* [Page]

# I reported and potpimp is not doing anything



## TryPs N TacKs (May 25, 2013)

Its obvious these people are trying to start a flame war with me. Ive reported these people for harassment. Ive asked them to stop and clearly they cant be civil and are ganging up on me. Thanks

https://www.rollitup.org/general-marijuana-growing/621620-danks-update-come-friends-take-215.html


----------



## chuck estevez (May 25, 2013)

seriously??????????????


1 star, quit being a little whiny bitch


----------



## TryPs N TacKs (May 25, 2013)

Lol reported. Keep your hate speech to youself. This is the support section, no?


----------



## chuck estevez (May 25, 2013)

TryPs N TacKs said:


> Lol reported. Keep your hate speech to youself. This is the support section, no?


 Reported, BWAHAHAHA, that's your answer for everything. enjoy what's left of your short stay


----------



## smokeytokeybear (May 25, 2013)

damn.


----------



## Bakatare666 (May 25, 2013)

Two words........
Butt Hurt.

* [Written request A]
Please answer these questions about the forum thread:
(i) What star rating does chuck estevez give in his first reply?
(ii) What section of the site does TryPs N TacKs say the thread is in?
(iii) What two words does Bakatare666 post?
The forum thread and the rows below it are unrelated material.

* [Raw data]
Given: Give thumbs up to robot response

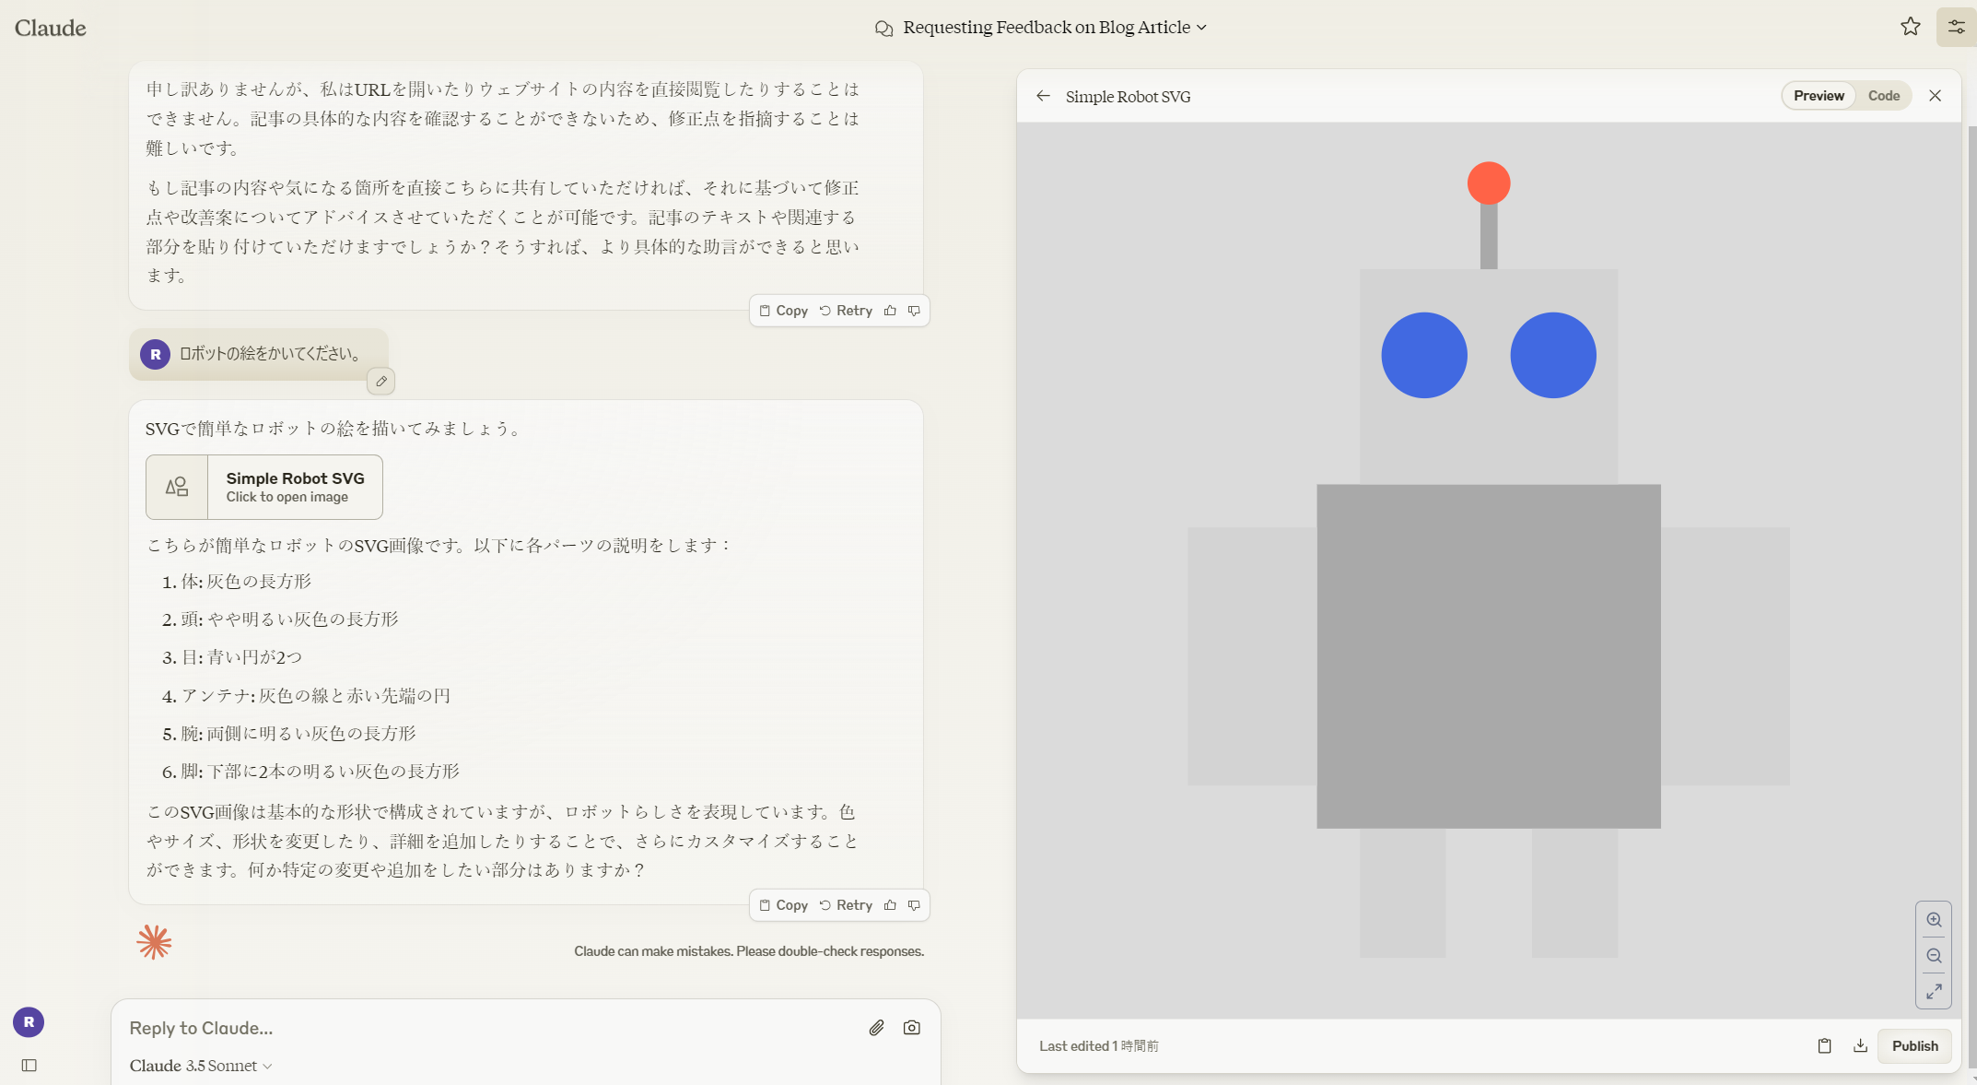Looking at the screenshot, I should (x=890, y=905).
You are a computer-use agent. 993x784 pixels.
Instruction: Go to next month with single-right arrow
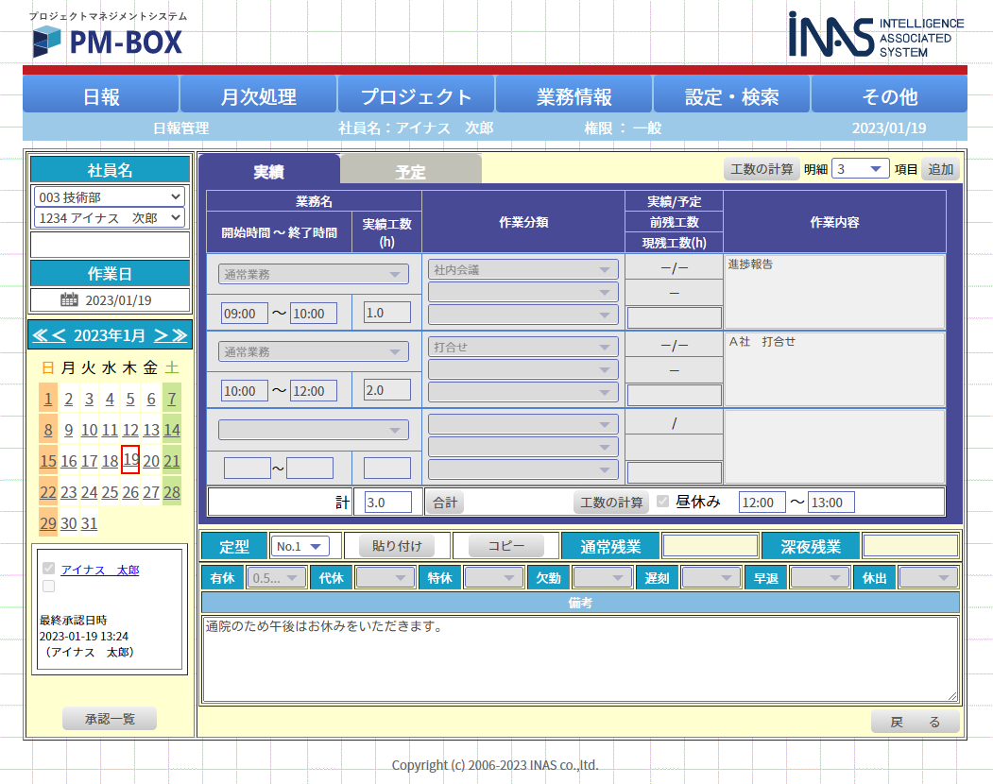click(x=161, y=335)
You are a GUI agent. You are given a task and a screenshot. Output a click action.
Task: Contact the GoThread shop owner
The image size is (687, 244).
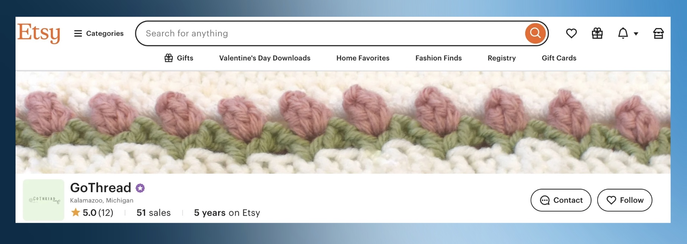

* [Written request B]
Rewrite all three rows above, replacing "agent" with "assistant" and keeping everything else as it is. Leave the pictures out.

* [Finished answer A]
(i) 1 star
(ii) The support section
(iii) Butt Hurt.

* [Finished answer B]
Given: Give thumbs up to robot response

Looking at the screenshot, I should (x=890, y=905).
You are a computer-use assistant. 993x784 pixels.
Instruction: Go to next month with single-right arrow
click(x=161, y=335)
You are a GUI assistant. You are given a task and a screenshot. Output a click action.
Task: Contact the GoThread shop owner
The image size is (687, 244).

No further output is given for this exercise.